__WORK TO DO__: Set out all the entries below as a Markdown table with two columns, No. for the row number and Line for the text of each line. Leave out blank lines.

__SOURCE RECORDS__:
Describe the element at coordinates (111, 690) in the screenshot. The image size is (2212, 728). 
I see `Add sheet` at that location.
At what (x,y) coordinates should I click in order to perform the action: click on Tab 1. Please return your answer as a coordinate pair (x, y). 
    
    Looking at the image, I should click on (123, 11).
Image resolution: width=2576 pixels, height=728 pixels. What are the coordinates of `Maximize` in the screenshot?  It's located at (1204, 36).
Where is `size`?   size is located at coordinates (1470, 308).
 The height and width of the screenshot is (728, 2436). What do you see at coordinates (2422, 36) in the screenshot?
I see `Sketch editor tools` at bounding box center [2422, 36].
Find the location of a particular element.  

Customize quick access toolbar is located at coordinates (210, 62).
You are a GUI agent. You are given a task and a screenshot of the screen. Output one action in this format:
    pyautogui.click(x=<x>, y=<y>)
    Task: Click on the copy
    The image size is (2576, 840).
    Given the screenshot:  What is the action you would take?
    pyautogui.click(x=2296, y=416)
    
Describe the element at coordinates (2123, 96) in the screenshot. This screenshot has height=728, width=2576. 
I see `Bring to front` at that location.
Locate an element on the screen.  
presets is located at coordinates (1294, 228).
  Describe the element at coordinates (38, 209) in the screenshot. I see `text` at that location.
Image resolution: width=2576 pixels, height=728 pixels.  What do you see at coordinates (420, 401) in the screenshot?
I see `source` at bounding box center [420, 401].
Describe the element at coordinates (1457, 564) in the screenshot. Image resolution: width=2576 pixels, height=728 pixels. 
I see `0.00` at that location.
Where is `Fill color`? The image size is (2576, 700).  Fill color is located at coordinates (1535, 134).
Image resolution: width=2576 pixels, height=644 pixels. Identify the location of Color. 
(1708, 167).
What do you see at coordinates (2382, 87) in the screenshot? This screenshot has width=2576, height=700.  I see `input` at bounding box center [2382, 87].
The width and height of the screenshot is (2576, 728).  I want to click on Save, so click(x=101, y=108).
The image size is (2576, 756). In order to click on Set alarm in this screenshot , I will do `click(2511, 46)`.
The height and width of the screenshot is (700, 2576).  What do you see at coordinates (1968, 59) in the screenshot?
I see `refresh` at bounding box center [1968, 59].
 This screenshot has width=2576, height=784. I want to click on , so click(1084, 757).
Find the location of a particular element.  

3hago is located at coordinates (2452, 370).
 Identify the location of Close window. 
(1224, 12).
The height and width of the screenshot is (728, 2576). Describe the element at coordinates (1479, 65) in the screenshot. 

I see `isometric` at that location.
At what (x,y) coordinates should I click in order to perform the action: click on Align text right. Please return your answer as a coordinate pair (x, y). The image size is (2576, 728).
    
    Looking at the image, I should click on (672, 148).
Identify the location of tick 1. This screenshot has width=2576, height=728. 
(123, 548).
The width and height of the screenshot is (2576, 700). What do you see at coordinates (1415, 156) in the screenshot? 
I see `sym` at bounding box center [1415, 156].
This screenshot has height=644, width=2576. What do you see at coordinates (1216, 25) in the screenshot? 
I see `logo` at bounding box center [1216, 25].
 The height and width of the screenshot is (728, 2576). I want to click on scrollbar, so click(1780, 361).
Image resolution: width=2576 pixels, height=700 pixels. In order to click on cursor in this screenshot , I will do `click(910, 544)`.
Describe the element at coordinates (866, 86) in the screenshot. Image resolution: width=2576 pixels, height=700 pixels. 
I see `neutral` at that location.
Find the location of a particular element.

__CORRECT RESULT__:
| No. | Line |
|---|---|
| 1 | Describe the element at coordinates (111, 690) in the screenshot. The image size is (2212, 728).  |
| 2 | I see `Add sheet` at that location. |
| 3 | At what (x,y) coordinates should I click in order to perform the action: click on Tab 1. Please return your answer as a coordinate pair (x, y).  |
| 4 |     Looking at the image, I should click on (123, 11). |
| 5 | Image resolution: width=2576 pixels, height=728 pixels. What are the coordinates of `Maximize` in the screenshot?  It's located at (1204, 36). |
| 6 | Where is `size`?   size is located at coordinates (1470, 308). |
| 7 |  The height and width of the screenshot is (728, 2436). What do you see at coordinates (2422, 36) in the screenshot? |
| 8 | I see `Sketch editor tools` at bounding box center [2422, 36]. |
| 9 | Find the location of a particular element.   |
| 10 | Customize quick access toolbar is located at coordinates (210, 62). |
| 11 | You are a GUI agent. You are given a task and a screenshot of the screen. Output one action in this format: |
| 12 |     pyautogui.click(x=<x>, y=<y>) |
| 13 |     Task: Click on the copy |
| 14 |     The image size is (2576, 840). |
| 15 |     Given the screenshot:  What is the action you would take? |
| 16 |     pyautogui.click(x=2296, y=416) |
| 17 | Describe the element at coordinates (2123, 96) in the screenshot. This screenshot has height=728, width=2576.  |
| 18 | I see `Bring to front` at that location. |
| 19 | Locate an element on the screen.   |
| 20 | presets is located at coordinates (1294, 228). |
| 21 |   Describe the element at coordinates (38, 209) in the screenshot. I see `text` at that location. |
| 22 | Image resolution: width=2576 pixels, height=728 pixels.  What do you see at coordinates (420, 401) in the screenshot? |
| 23 | I see `source` at bounding box center [420, 401]. |
| 24 | Describe the element at coordinates (1457, 564) in the screenshot. Image resolution: width=2576 pixels, height=728 pixels.  |
| 25 | I see `0.00` at that location. |
| 26 | Where is `Fill color`? The image size is (2576, 700).  Fill color is located at coordinates (1535, 134). |
| 27 | Image resolution: width=2576 pixels, height=644 pixels. Identify the location of Color.  |
| 28 | (1708, 167). |
| 29 | What do you see at coordinates (2382, 87) in the screenshot? This screenshot has width=2576, height=700.  I see `input` at bounding box center [2382, 87]. |
| 30 | The width and height of the screenshot is (2576, 728).  I want to click on Save, so click(x=101, y=108). |
| 31 | The image size is (2576, 756). In order to click on Set alarm in this screenshot , I will do `click(2511, 46)`. |
| 32 | The height and width of the screenshot is (700, 2576).  What do you see at coordinates (1968, 59) in the screenshot? |
| 33 | I see `refresh` at bounding box center [1968, 59]. |
| 34 |  This screenshot has width=2576, height=784. I want to click on , so click(1084, 757). |
| 35 | Find the location of a particular element.   |
| 36 | 3hago is located at coordinates (2452, 370). |
| 37 |  Identify the location of Close window.  |
| 38 | (1224, 12). |
| 39 | The height and width of the screenshot is (728, 2576). Describe the element at coordinates (1479, 65) in the screenshot.  |
| 40 | I see `isometric` at that location. |
| 41 | At what (x,y) coordinates should I click in order to perform the action: click on Align text right. Please return your answer as a coordinate pair (x, y). The image size is (2576, 728). |
| 42 |     Looking at the image, I should click on (672, 148). |
| 43 | Identify the location of tick 1. This screenshot has width=2576, height=728.  |
| 44 | (123, 548). |
| 45 | The width and height of the screenshot is (2576, 700). What do you see at coordinates (1415, 156) in the screenshot?  |
| 46 | I see `sym` at bounding box center [1415, 156]. |
| 47 | This screenshot has height=644, width=2576. What do you see at coordinates (1216, 25) in the screenshot?  |
| 48 | I see `logo` at bounding box center [1216, 25]. |
| 49 |  The height and width of the screenshot is (728, 2576). I want to click on scrollbar, so click(1780, 361). |
| 50 | Image resolution: width=2576 pixels, height=700 pixels. In order to click on cursor in this screenshot , I will do `click(910, 544)`. |
| 51 | Describe the element at coordinates (866, 86) in the screenshot. Image resolution: width=2576 pixels, height=700 pixels.  |
| 52 | I see `neutral` at that location. |
| 53 | Find the location of a particular element. |